**WORK INSTRUCTION:** Each line below needs to be restated word for word.

**Dataset entries:**
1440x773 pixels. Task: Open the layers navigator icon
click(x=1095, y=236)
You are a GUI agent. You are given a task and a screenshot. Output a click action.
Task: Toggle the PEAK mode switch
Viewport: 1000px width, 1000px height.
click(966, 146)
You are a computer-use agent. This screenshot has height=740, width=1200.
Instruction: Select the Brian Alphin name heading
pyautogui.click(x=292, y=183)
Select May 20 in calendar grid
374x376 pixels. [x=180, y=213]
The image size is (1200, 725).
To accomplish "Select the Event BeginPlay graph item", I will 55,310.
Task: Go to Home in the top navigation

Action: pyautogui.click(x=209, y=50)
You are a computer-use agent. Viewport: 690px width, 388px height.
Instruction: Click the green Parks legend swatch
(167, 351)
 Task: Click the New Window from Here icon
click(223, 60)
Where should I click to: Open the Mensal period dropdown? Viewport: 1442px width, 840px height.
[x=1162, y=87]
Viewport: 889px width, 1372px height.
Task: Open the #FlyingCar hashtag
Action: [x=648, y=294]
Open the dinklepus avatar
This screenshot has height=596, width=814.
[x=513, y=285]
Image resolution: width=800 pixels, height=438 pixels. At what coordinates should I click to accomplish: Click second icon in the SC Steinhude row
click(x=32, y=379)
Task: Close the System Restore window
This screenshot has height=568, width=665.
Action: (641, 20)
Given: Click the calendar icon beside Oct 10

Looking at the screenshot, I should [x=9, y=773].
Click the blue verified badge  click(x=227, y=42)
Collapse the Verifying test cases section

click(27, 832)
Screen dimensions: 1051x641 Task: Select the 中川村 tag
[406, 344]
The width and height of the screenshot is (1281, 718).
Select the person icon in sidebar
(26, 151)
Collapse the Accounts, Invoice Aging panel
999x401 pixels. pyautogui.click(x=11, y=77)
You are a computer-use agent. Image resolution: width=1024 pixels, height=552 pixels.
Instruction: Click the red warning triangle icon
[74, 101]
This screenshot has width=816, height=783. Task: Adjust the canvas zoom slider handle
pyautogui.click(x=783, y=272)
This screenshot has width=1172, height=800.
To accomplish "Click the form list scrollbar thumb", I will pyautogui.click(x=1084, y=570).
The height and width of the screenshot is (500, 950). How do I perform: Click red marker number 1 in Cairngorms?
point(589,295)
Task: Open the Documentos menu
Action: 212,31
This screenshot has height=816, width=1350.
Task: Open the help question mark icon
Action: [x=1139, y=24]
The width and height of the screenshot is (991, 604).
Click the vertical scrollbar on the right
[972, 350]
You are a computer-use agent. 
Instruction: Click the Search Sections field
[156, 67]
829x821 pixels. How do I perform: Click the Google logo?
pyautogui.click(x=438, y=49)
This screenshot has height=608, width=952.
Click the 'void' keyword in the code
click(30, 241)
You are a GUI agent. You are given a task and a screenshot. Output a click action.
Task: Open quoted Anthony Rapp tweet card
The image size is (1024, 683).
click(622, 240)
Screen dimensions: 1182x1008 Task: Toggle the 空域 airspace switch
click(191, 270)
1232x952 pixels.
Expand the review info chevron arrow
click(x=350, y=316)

**ANSWER BOX:**
1440x773 pixels. Task: Open the layers navigator icon
click(x=1095, y=236)
You are a GUI agent. You are given a task and a screenshot. Output a click action.
Task: Toggle the PEAK mode switch
Viewport: 1000px width, 1000px height.
click(966, 146)
You are a computer-use agent. This screenshot has height=740, width=1200.
Instruction: Select the Brian Alphin name heading
pyautogui.click(x=292, y=183)
Select May 20 in calendar grid
374x376 pixels. [x=180, y=213]
The image size is (1200, 725).
To accomplish "Select the Event BeginPlay graph item", I will 55,310.
Task: Go to Home in the top navigation

Action: pyautogui.click(x=209, y=50)
You are a computer-use agent. Viewport: 690px width, 388px height.
Instruction: Click the green Parks legend swatch
(167, 351)
 Task: Click the New Window from Here icon
click(223, 60)
Where should I click to: Open the Mensal period dropdown? Viewport: 1442px width, 840px height.
[x=1162, y=87]
Viewport: 889px width, 1372px height.
Task: Open the #FlyingCar hashtag
Action: [x=648, y=294]
Open the dinklepus avatar
This screenshot has height=596, width=814.
[x=513, y=285]
Image resolution: width=800 pixels, height=438 pixels. At what coordinates should I click to accomplish: Click second icon in the SC Steinhude row
click(x=32, y=379)
Task: Close the System Restore window
This screenshot has height=568, width=665.
Action: (641, 20)
Given: Click the calendar icon beside Oct 10

Looking at the screenshot, I should [x=9, y=773].
Click the blue verified badge  click(x=227, y=42)
Collapse the Verifying test cases section

click(27, 832)
Screen dimensions: 1051x641 Task: Select the 中川村 tag
[406, 344]
The width and height of the screenshot is (1281, 718).
Select the person icon in sidebar
(26, 151)
Collapse the Accounts, Invoice Aging panel
999x401 pixels. pyautogui.click(x=11, y=77)
You are a computer-use agent. Image resolution: width=1024 pixels, height=552 pixels.
Instruction: Click the red warning triangle icon
[74, 101]
This screenshot has width=816, height=783. Task: Adjust the canvas zoom slider handle
pyautogui.click(x=783, y=272)
This screenshot has width=1172, height=800.
To accomplish "Click the form list scrollbar thumb", I will pyautogui.click(x=1084, y=570).
The height and width of the screenshot is (500, 950). How do I perform: Click red marker number 1 in Cairngorms?
point(589,295)
Task: Open the Documentos menu
Action: 212,31
This screenshot has height=816, width=1350.
Task: Open the help question mark icon
Action: [x=1139, y=24]
The width and height of the screenshot is (991, 604).
Click the vertical scrollbar on the right
[972, 350]
You are a computer-use agent. 
Instruction: Click the Search Sections field
[156, 67]
829x821 pixels. How do I perform: Click the Google logo?
pyautogui.click(x=438, y=49)
This screenshot has height=608, width=952.
Click the 'void' keyword in the code
click(30, 241)
You are a GUI agent. You are given a task and a screenshot. Output a click action.
Task: Open quoted Anthony Rapp tweet card
The image size is (1024, 683).
click(622, 240)
Screen dimensions: 1182x1008 Task: Toggle the 空域 airspace switch
click(191, 270)
1232x952 pixels.
Expand the review info chevron arrow
click(x=350, y=316)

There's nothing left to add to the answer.